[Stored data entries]
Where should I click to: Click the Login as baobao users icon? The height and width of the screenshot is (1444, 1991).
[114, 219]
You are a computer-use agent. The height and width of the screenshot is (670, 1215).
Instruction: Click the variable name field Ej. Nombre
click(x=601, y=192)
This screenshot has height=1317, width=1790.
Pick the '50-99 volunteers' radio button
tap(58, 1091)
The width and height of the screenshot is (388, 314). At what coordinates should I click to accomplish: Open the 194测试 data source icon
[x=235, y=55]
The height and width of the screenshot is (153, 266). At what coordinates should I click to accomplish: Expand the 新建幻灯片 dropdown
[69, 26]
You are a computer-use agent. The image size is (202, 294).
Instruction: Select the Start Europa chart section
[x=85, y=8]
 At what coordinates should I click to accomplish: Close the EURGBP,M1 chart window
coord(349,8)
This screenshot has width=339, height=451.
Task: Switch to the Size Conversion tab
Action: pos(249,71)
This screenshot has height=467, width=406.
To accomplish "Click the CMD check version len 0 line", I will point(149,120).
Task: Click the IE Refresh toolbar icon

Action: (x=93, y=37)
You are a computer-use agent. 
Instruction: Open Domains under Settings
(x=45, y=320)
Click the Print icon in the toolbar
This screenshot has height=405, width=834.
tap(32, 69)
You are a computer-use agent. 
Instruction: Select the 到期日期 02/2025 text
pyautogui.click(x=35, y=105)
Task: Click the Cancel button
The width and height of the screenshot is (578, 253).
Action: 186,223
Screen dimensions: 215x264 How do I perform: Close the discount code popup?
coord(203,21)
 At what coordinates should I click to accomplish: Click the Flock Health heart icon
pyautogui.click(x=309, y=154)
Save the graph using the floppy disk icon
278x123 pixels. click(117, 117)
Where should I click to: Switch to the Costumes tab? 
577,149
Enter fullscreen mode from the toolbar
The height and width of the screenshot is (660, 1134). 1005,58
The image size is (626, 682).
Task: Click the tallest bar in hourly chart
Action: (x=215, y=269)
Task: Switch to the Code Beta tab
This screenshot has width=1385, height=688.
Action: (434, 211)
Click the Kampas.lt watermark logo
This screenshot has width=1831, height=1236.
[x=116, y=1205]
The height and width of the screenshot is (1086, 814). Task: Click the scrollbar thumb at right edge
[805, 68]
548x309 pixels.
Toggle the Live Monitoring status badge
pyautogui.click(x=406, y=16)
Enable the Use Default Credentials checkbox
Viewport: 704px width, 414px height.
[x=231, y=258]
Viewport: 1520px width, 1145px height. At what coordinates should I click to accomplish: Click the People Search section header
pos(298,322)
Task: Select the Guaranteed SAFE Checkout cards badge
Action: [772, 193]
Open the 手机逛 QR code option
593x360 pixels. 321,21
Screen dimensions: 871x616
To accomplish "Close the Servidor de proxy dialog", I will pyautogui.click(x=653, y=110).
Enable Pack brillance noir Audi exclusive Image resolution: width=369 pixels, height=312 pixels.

** Work instructions **
Find the lines above holding the word "computer" and show them.

** Result of the exercise **
You are a computer-use agent. The height and width of the screenshot is (670, 1215).
You are a computer-use agent. The image size is (202, 294).
You are a computer-use agent. 
You are a computer-use agent. 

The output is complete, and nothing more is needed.